* **エントリー一覧**:

────────────────────

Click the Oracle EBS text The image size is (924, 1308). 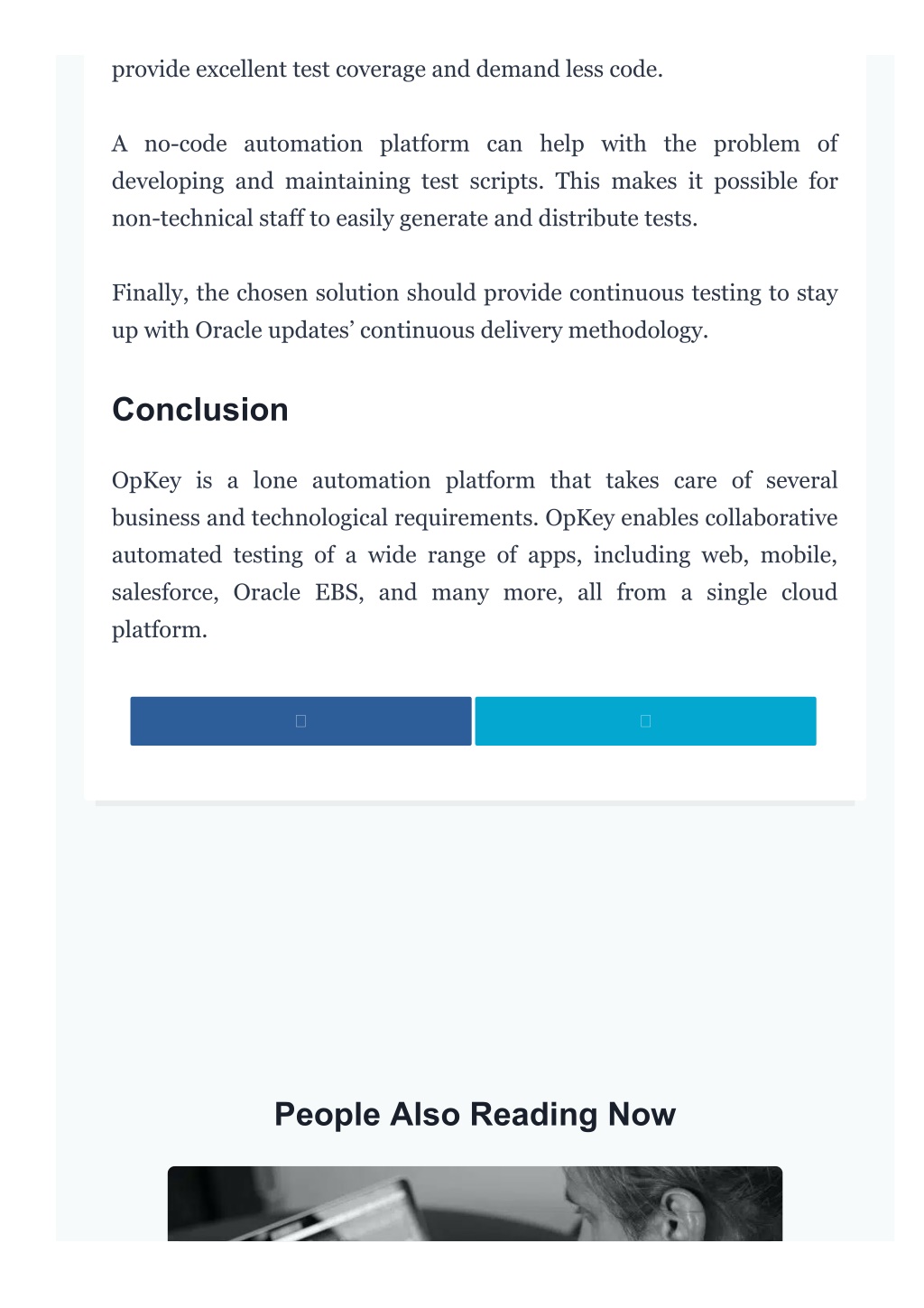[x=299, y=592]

────────────────────

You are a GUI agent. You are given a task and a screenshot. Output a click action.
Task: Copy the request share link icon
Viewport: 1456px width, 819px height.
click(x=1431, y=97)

────────────────────

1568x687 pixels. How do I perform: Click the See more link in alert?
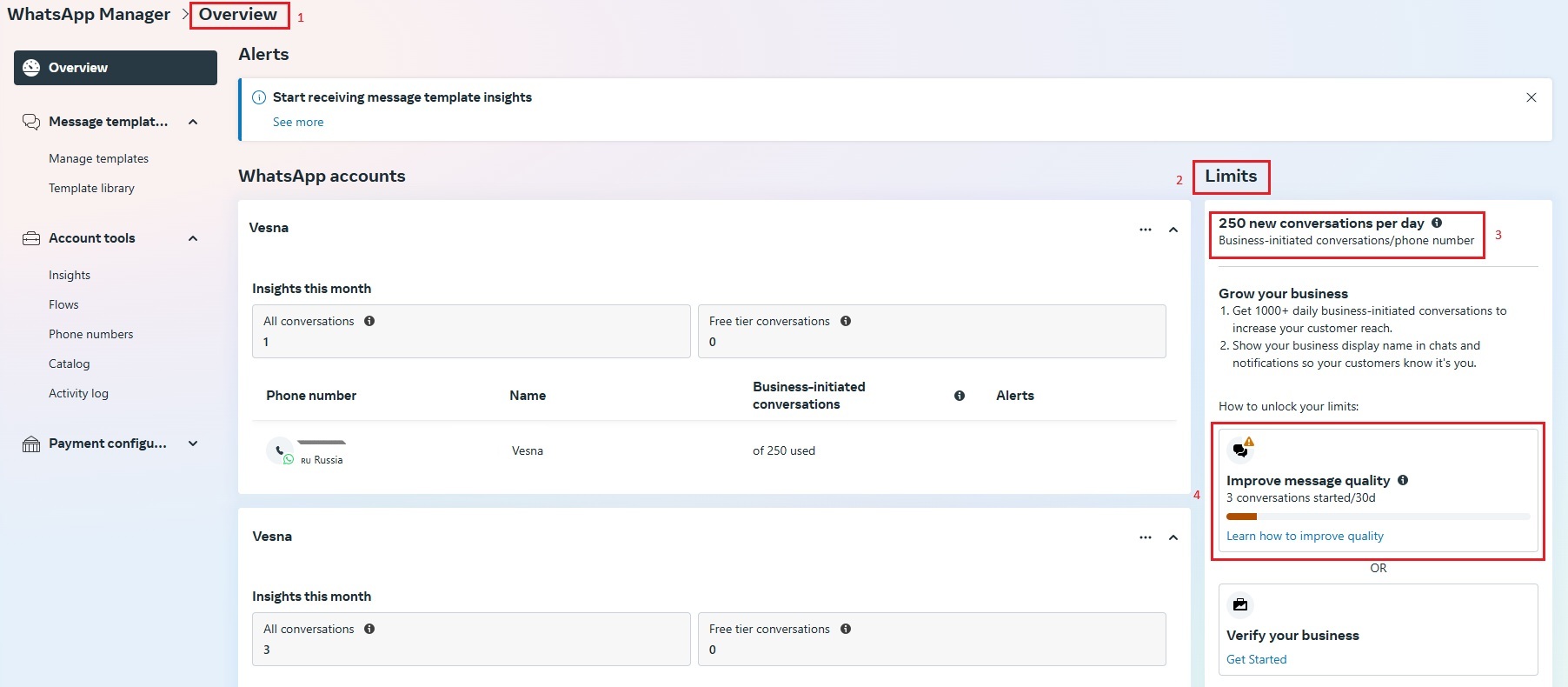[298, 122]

────────────────────

* **作業内容**:
上記のエントリーのうち、「You are a GUI」を含む行で始まり「click(x=1431, y=97)」を含む行で終わる部分だけを、両端の行も含めて番号付きリストの形に整えてください。空行は除いてください。

* **作業結果**:
1. You are a GUI agent. You are given a task and a screenshot. Output a click action.
2. Task: Copy the request share link icon
3. Viewport: 1456px width, 819px height.
4. click(x=1431, y=97)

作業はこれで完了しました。